(Beginning of EXERCISE INPUT)

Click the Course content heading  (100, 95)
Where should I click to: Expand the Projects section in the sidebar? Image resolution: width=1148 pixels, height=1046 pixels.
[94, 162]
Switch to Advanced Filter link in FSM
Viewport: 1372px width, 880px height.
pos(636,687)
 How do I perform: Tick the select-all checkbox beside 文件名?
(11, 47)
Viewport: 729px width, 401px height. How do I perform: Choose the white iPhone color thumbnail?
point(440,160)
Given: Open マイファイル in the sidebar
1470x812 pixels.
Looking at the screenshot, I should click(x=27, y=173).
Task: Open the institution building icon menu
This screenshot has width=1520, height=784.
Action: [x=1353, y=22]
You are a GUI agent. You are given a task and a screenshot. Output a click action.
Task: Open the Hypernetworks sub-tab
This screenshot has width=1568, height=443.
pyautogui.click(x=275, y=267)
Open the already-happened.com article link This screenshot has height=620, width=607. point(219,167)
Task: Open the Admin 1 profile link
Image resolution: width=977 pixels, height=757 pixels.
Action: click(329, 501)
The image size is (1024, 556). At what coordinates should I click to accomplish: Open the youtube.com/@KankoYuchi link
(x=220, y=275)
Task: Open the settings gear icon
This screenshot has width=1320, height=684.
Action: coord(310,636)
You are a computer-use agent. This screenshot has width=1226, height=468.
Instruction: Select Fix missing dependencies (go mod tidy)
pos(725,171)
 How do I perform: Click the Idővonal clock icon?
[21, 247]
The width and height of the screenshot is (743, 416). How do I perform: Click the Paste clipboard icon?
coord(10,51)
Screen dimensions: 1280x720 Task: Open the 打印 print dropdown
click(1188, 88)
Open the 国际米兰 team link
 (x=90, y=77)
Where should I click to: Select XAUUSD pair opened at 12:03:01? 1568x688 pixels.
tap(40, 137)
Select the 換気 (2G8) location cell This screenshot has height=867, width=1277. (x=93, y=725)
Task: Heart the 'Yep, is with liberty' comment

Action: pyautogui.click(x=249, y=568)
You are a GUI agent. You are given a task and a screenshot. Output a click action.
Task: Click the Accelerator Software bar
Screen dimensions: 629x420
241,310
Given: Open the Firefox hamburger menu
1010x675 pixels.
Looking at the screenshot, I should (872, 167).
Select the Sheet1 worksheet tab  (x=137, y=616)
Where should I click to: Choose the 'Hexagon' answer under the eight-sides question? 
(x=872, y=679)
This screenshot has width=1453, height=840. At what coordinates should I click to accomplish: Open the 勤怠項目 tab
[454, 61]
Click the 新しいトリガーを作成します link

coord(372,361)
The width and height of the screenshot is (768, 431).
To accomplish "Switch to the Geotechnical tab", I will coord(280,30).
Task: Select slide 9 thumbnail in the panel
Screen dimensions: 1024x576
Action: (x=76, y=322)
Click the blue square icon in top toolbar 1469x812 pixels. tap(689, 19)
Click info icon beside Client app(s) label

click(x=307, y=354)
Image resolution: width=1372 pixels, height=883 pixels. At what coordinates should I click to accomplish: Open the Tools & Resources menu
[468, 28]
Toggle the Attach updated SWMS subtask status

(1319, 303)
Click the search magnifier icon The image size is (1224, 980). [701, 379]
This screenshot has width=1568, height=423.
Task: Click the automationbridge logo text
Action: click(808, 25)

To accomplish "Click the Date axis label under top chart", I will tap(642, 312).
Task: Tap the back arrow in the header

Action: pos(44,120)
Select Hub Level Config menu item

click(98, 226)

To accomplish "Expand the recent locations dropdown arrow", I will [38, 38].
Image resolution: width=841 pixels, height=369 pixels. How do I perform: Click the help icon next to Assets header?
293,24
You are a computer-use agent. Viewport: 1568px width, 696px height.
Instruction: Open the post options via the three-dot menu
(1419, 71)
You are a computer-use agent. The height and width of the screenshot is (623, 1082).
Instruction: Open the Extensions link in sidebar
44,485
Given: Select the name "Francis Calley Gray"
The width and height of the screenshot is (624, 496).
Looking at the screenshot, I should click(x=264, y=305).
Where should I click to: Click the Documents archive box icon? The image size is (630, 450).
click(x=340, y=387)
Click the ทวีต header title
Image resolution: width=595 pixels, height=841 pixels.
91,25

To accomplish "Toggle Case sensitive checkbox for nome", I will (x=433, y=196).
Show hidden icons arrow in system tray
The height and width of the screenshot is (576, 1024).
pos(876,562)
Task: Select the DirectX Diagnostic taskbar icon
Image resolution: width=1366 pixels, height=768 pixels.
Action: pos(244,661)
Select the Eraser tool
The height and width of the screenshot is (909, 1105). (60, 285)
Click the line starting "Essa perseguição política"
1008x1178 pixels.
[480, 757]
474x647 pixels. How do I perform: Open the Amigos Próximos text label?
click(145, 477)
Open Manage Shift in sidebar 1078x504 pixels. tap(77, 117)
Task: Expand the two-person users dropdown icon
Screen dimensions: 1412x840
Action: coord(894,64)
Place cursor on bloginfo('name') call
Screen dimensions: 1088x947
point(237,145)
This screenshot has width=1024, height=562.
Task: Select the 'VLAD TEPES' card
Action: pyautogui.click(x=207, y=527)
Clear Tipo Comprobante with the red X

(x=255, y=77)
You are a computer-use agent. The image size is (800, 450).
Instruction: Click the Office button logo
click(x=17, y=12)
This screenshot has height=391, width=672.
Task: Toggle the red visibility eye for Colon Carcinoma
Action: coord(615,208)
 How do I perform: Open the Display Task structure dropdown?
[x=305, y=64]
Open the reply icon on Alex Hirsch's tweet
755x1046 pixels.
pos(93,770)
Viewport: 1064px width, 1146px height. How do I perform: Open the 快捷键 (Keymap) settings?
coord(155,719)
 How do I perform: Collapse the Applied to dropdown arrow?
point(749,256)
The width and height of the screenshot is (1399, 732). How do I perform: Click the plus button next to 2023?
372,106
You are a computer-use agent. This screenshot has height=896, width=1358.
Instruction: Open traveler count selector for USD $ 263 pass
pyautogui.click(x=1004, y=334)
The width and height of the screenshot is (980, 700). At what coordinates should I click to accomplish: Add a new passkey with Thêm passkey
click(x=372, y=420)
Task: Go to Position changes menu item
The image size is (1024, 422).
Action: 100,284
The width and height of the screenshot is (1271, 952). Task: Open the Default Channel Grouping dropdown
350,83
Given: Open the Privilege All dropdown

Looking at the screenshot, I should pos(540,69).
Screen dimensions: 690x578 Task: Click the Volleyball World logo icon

(End of EXERCISE INPUT)

EXERCISE OBJECTIVE: An exact copy of all the records is the expected answer.

RESULT OF THIS TASK:
Click the Course content heading  (100, 95)
Where should I click to: Expand the Projects section in the sidebar? Image resolution: width=1148 pixels, height=1046 pixels.
[94, 162]
Switch to Advanced Filter link in FSM
Viewport: 1372px width, 880px height.
pos(636,687)
 How do I perform: Tick the select-all checkbox beside 文件名?
(11, 47)
Viewport: 729px width, 401px height. How do I perform: Choose the white iPhone color thumbnail?
point(440,160)
Given: Open マイファイル in the sidebar
1470x812 pixels.
Looking at the screenshot, I should click(x=27, y=173).
Task: Open the institution building icon menu
This screenshot has width=1520, height=784.
Action: [x=1353, y=22]
You are a GUI agent. You are given a task and a screenshot. Output a click action.
Task: Open the Hypernetworks sub-tab
This screenshot has width=1568, height=443.
pyautogui.click(x=275, y=267)
Open the already-happened.com article link This screenshot has height=620, width=607. point(219,167)
Task: Open the Admin 1 profile link
Image resolution: width=977 pixels, height=757 pixels.
Action: click(329, 501)
The image size is (1024, 556). At what coordinates should I click to accomplish: Open the youtube.com/@KankoYuchi link
(x=220, y=275)
Task: Open the settings gear icon
This screenshot has width=1320, height=684.
Action: coord(310,636)
You are a computer-use agent. This screenshot has width=1226, height=468.
Instruction: Select Fix missing dependencies (go mod tidy)
pos(725,171)
 How do I perform: Click the Idővonal clock icon?
[21, 247]
The width and height of the screenshot is (743, 416). How do I perform: Click the Paste clipboard icon?
coord(10,51)
Screen dimensions: 1280x720 Task: Open the 打印 print dropdown
click(1188, 88)
Open the 国际米兰 team link
 (x=90, y=77)
Where should I click to: Select XAUUSD pair opened at 12:03:01? 1568x688 pixels.
tap(40, 137)
Select the 換気 (2G8) location cell This screenshot has height=867, width=1277. (x=93, y=725)
Task: Heart the 'Yep, is with liberty' comment

Action: pyautogui.click(x=249, y=568)
You are a GUI agent. You are given a task and a screenshot. Output a click action.
Task: Click the Accelerator Software bar
Screen dimensions: 629x420
241,310
Given: Open the Firefox hamburger menu
1010x675 pixels.
Looking at the screenshot, I should (872, 167).
Select the Sheet1 worksheet tab  (x=137, y=616)
Where should I click to: Choose the 'Hexagon' answer under the eight-sides question? 
(x=872, y=679)
This screenshot has width=1453, height=840. At what coordinates should I click to accomplish: Open the 勤怠項目 tab
[454, 61]
Click the 新しいトリガーを作成します link

coord(372,361)
The width and height of the screenshot is (768, 431).
To accomplish "Switch to the Geotechnical tab", I will coord(280,30).
Task: Select slide 9 thumbnail in the panel
Screen dimensions: 1024x576
Action: (x=76, y=322)
Click the blue square icon in top toolbar 1469x812 pixels. tap(689, 19)
Click info icon beside Client app(s) label

click(x=307, y=354)
Image resolution: width=1372 pixels, height=883 pixels. At what coordinates should I click to accomplish: Open the Tools & Resources menu
[468, 28]
Toggle the Attach updated SWMS subtask status

(1319, 303)
Click the search magnifier icon The image size is (1224, 980). [701, 379]
This screenshot has width=1568, height=423.
Task: Click the automationbridge logo text
Action: click(808, 25)

To accomplish "Click the Date axis label under top chart", I will tap(642, 312).
Task: Tap the back arrow in the header

Action: pos(44,120)
Select Hub Level Config menu item

click(98, 226)

To accomplish "Expand the recent locations dropdown arrow", I will [38, 38].
Image resolution: width=841 pixels, height=369 pixels. How do I perform: Click the help icon next to Assets header?
293,24
You are a computer-use agent. Viewport: 1568px width, 696px height.
Instruction: Open the post options via the three-dot menu
(1419, 71)
You are a computer-use agent. The height and width of the screenshot is (623, 1082).
Instruction: Open the Extensions link in sidebar
44,485
Given: Select the name "Francis Calley Gray"
The width and height of the screenshot is (624, 496).
Looking at the screenshot, I should click(x=264, y=305).
Where should I click to: Click the Documents archive box icon? The image size is (630, 450).
click(x=340, y=387)
Click the ทวีต header title
Image resolution: width=595 pixels, height=841 pixels.
91,25

To accomplish "Toggle Case sensitive checkbox for nome", I will (x=433, y=196).
Show hidden icons arrow in system tray
The height and width of the screenshot is (576, 1024).
pos(876,562)
Task: Select the DirectX Diagnostic taskbar icon
Image resolution: width=1366 pixels, height=768 pixels.
Action: pos(244,661)
Select the Eraser tool
The height and width of the screenshot is (909, 1105). (60, 285)
Click the line starting "Essa perseguição política"
1008x1178 pixels.
[480, 757]
474x647 pixels. How do I perform: Open the Amigos Próximos text label?
click(145, 477)
Open Manage Shift in sidebar 1078x504 pixels. tap(77, 117)
Task: Expand the two-person users dropdown icon
Screen dimensions: 1412x840
Action: coord(894,64)
Place cursor on bloginfo('name') call
Screen dimensions: 1088x947
point(237,145)
This screenshot has width=1024, height=562.
Task: Select the 'VLAD TEPES' card
Action: pyautogui.click(x=207, y=527)
Clear Tipo Comprobante with the red X

(x=255, y=77)
You are a computer-use agent. The image size is (800, 450).
Instruction: Click the Office button logo
click(x=17, y=12)
This screenshot has height=391, width=672.
Task: Toggle the red visibility eye for Colon Carcinoma
Action: coord(615,208)
 How do I perform: Open the Display Task structure dropdown?
[x=305, y=64]
Open the reply icon on Alex Hirsch's tweet
755x1046 pixels.
pos(93,770)
Viewport: 1064px width, 1146px height. How do I perform: Open the 快捷键 (Keymap) settings?
coord(155,719)
 How do I perform: Collapse the Applied to dropdown arrow?
point(749,256)
The width and height of the screenshot is (1399, 732). How do I perform: Click the plus button next to 2023?
372,106
You are a computer-use agent. This screenshot has height=896, width=1358.
Instruction: Open traveler count selector for USD $ 263 pass
pyautogui.click(x=1004, y=334)
The width and height of the screenshot is (980, 700). At what coordinates should I click to accomplish: Add a new passkey with Thêm passkey
click(x=372, y=420)
Task: Go to Position changes menu item
The image size is (1024, 422).
Action: 100,284
The width and height of the screenshot is (1271, 952). Task: Open the Default Channel Grouping dropdown
350,83
Given: Open the Privilege All dropdown

Looking at the screenshot, I should pos(540,69).
Screen dimensions: 690x578 Task: Click the Volleyball World logo icon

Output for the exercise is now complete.